Metal robot can melt its way out of tight spaces to escape

A millimetre-sized robot made from a mix of liquid metal and microscopic magnetic pieces can stretch, move or melt. It could be used to fix electronics or remove objects from the body

By Karmela Padavic-Callaghan

A miniature, shape-shifting robot can liquefy itself and reform, allowing it to complete tasks in hard-to-access places and even escape cages. It could eventually be used as a hands-free soldering machine or a tool for extracting swallowed toxic items.

Robots that are soft and malleable enough to work in narrow, delicate spaces like those in the human body already exist, but they can’t make themselves sturdier and stronger when under pressure or when they must carry something heavier than themselves. Carmel Majidi at Carnegie Mellon University in Pennsylvania and his colleagues created a robot that can not only shape-shift but also become stronger or weaker by alternating between being a liquid and a solid.

They made the millimetre-sized robot from a mix of the liquid metal gallium and microscopic pieces of a magnetic material made of neodymium, iron and boron. When solid, the material was strong enough to support an object 30 times its own mass.
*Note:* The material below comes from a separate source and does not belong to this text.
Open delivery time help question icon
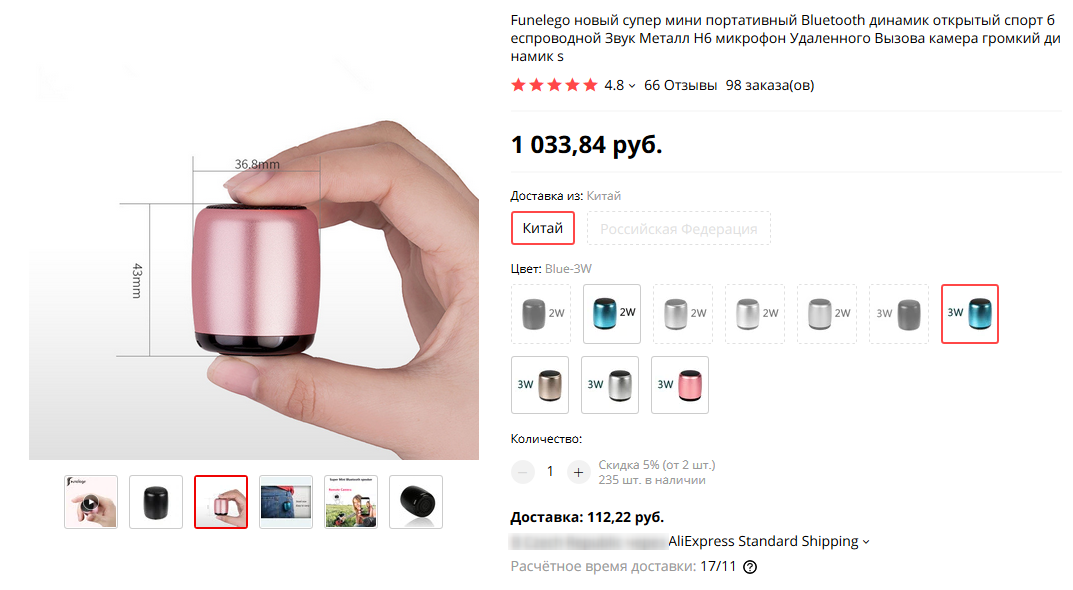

To make it soften, stretch, move or melt into a crawling puddle as needed for different tasks, the researchers put it near magnets. The magnets’ customised magnetic fields exerted forces on the tiny magnetic pieces in the robot, moving them and deforming the surrounding metal in different directions.

For instance, the team stretched a robot by applying a magnetic field that pulled these granules in multiple directions. The researchers also used a stronger field to yank the particles upwards, making the robot jump. When Majidi and his colleagues used an alternating magnetic field – one whose shape changes predictably over time – electrons in the robot’s liquid metal formed electric currents. The coursing of these currents through the robot’s body heated it up and eventually made it melt.

“No other material I know of is this good at changing its stiffness this much,” says Majidi.

Exploiting this flexibility, the team made two robots carry and solder a small light bulb onto a circuit board. When they reached their target, the robots simply melted over the light bulb’s edges to fuse it to the board. Electricity could then run through their liquid metal bodies and light the light bulb.

In an experiment inside an artificial stomach, the researchers applied another set of magnetic fields to make the robot approach an object, melt over it and drag it out. Finally, they shaped the robot like a Lego minifigure, then helped it escape from a cage by liquefying it and making it flow out between the bars. Once the robot puddle dribbled into a mould, it set back into its original, solid shape.

These melty robots could be used for emergency fixes in situations where human or traditional robotic hands become impractical, says Li Zhang at the Chinese University of Hong Kong. For example, a liquefied robot might replace a lost screw on a spacecraft by flowing into its place and then solidifying, he says. However, to use them inside living stomachs, researchers must first develop methods for precisely tracking the position of the robot at every step of the procedure to ensure the safety of the patient, says Zhang.